(Directions for this task): Write out only the tail of the records, beginning at the line containing "1266x659 pixels." and including the last line, exactly as written.
[Data to use]
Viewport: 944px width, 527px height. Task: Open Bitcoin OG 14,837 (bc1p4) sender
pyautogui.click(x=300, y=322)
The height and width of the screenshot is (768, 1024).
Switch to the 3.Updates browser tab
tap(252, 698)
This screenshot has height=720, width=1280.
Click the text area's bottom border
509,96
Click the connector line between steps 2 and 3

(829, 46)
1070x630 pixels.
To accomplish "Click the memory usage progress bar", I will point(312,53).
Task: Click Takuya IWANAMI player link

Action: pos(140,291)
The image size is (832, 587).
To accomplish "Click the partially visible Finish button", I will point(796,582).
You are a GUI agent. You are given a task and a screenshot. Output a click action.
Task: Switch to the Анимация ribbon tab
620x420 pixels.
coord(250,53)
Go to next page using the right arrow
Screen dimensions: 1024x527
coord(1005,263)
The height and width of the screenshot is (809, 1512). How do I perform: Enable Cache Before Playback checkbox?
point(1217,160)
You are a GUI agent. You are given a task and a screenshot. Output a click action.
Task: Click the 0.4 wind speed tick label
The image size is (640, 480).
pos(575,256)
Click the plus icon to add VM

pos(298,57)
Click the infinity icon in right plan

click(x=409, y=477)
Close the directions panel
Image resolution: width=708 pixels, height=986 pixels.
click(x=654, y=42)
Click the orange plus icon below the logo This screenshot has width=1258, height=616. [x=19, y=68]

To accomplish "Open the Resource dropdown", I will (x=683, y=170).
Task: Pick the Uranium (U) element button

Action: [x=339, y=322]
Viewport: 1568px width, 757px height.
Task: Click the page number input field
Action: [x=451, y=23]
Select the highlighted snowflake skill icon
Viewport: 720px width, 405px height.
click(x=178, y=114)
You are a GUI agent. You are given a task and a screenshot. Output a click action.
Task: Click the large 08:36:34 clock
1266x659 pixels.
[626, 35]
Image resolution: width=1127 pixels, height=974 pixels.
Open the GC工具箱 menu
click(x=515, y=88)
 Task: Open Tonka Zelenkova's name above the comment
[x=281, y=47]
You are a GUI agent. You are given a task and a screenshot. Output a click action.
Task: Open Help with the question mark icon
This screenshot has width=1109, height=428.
[/Data to use]
(Result):
1266x659 pixels.
[626, 35]
Image resolution: width=1127 pixels, height=974 pixels.
Open the GC工具箱 menu
click(x=515, y=88)
 Task: Open Tonka Zelenkova's name above the comment
[x=281, y=47]
You are a GUI agent. You are given a task and a screenshot. Output a click action.
Task: Open Help with the question mark icon
This screenshot has width=1109, height=428.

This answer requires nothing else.